(Data entries)
* start *

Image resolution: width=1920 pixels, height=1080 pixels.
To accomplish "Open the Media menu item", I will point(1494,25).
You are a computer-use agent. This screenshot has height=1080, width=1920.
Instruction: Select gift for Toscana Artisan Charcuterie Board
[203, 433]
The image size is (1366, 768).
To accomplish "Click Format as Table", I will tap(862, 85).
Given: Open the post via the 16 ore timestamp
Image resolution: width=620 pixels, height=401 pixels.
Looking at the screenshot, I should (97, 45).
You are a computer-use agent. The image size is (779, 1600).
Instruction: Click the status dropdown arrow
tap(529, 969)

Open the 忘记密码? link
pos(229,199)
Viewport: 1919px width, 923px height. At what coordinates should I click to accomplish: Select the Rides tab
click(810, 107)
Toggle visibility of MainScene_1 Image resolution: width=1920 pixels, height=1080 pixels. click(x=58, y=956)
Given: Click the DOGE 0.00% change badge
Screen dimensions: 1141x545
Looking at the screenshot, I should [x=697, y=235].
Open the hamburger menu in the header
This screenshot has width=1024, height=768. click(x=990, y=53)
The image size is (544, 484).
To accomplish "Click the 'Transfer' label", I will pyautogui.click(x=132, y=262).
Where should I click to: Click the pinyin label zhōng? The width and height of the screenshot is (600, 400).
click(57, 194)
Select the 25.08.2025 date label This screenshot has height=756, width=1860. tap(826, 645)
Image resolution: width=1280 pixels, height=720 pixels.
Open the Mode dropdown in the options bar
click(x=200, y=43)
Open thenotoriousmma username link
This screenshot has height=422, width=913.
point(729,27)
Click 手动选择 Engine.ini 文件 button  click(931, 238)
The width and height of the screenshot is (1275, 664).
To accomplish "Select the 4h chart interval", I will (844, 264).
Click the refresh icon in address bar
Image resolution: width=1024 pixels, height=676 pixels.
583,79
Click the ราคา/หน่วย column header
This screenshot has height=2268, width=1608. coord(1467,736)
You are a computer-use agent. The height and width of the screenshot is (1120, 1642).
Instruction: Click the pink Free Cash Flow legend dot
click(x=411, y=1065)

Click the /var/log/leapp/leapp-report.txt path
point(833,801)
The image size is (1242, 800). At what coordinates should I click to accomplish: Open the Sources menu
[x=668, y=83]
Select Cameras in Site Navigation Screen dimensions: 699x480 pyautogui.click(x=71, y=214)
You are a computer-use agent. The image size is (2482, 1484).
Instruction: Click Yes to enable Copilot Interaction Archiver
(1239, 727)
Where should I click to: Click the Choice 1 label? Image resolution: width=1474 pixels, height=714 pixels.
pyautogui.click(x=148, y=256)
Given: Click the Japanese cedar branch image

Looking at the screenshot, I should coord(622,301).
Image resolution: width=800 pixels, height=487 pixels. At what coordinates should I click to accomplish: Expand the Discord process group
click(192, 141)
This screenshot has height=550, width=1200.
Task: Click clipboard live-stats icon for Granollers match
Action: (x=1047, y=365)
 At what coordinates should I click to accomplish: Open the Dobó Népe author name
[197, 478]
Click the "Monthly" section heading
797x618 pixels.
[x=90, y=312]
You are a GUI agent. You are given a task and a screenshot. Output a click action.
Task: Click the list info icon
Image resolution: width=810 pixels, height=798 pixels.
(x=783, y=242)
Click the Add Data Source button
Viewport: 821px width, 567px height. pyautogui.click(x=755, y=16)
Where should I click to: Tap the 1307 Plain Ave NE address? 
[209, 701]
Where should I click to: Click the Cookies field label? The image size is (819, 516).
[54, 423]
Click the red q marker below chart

* end *

**Task to carry out:**
Copy all of the lines above without changing anything.

**Answer to this task:**
Image resolution: width=1920 pixels, height=1080 pixels.
To accomplish "Open the Media menu item", I will point(1494,25).
You are a computer-use agent. This screenshot has height=1080, width=1920.
Instruction: Select gift for Toscana Artisan Charcuterie Board
[203, 433]
The image size is (1366, 768).
To accomplish "Click Format as Table", I will tap(862, 85).
Given: Open the post via the 16 ore timestamp
Image resolution: width=620 pixels, height=401 pixels.
Looking at the screenshot, I should (97, 45).
You are a computer-use agent. The image size is (779, 1600).
Instruction: Click the status dropdown arrow
tap(529, 969)

Open the 忘记密码? link
pos(229,199)
Viewport: 1919px width, 923px height. At what coordinates should I click to accomplish: Select the Rides tab
click(810, 107)
Toggle visibility of MainScene_1 Image resolution: width=1920 pixels, height=1080 pixels. click(x=58, y=956)
Given: Click the DOGE 0.00% change badge
Screen dimensions: 1141x545
Looking at the screenshot, I should [x=697, y=235].
Open the hamburger menu in the header
This screenshot has width=1024, height=768. click(x=990, y=53)
The image size is (544, 484).
To accomplish "Click the 'Transfer' label", I will pyautogui.click(x=132, y=262).
Where should I click to: Click the pinyin label zhōng? The width and height of the screenshot is (600, 400).
click(57, 194)
Select the 25.08.2025 date label This screenshot has height=756, width=1860. tap(826, 645)
Image resolution: width=1280 pixels, height=720 pixels.
Open the Mode dropdown in the options bar
click(x=200, y=43)
Open thenotoriousmma username link
This screenshot has height=422, width=913.
point(729,27)
Click 手动选择 Engine.ini 文件 button  click(931, 238)
The width and height of the screenshot is (1275, 664).
To accomplish "Select the 4h chart interval", I will (844, 264).
Click the refresh icon in address bar
Image resolution: width=1024 pixels, height=676 pixels.
583,79
Click the ราคา/หน่วย column header
This screenshot has height=2268, width=1608. coord(1467,736)
You are a computer-use agent. The height and width of the screenshot is (1120, 1642).
Instruction: Click the pink Free Cash Flow legend dot
click(x=411, y=1065)

Click the /var/log/leapp/leapp-report.txt path
point(833,801)
The image size is (1242, 800). At what coordinates should I click to accomplish: Open the Sources menu
[x=668, y=83]
Select Cameras in Site Navigation Screen dimensions: 699x480 pyautogui.click(x=71, y=214)
You are a computer-use agent. The image size is (2482, 1484).
Instruction: Click Yes to enable Copilot Interaction Archiver
(1239, 727)
Where should I click to: Click the Choice 1 label? Image resolution: width=1474 pixels, height=714 pixels.
pyautogui.click(x=148, y=256)
Given: Click the Japanese cedar branch image

Looking at the screenshot, I should coord(622,301).
Image resolution: width=800 pixels, height=487 pixels. At what coordinates should I click to accomplish: Expand the Discord process group
click(192, 141)
This screenshot has height=550, width=1200.
Task: Click clipboard live-stats icon for Granollers match
Action: (x=1047, y=365)
 At what coordinates should I click to accomplish: Open the Dobó Népe author name
[197, 478]
Click the "Monthly" section heading
797x618 pixels.
[x=90, y=312]
You are a GUI agent. You are given a task and a screenshot. Output a click action.
Task: Click the list info icon
Image resolution: width=810 pixels, height=798 pixels.
(x=783, y=242)
Click the Add Data Source button
Viewport: 821px width, 567px height. pyautogui.click(x=755, y=16)
Where should I click to: Tap the 1307 Plain Ave NE address? 
[209, 701]
Where should I click to: Click the Cookies field label? The image size is (819, 516).
[54, 423]
Click the red q marker below chart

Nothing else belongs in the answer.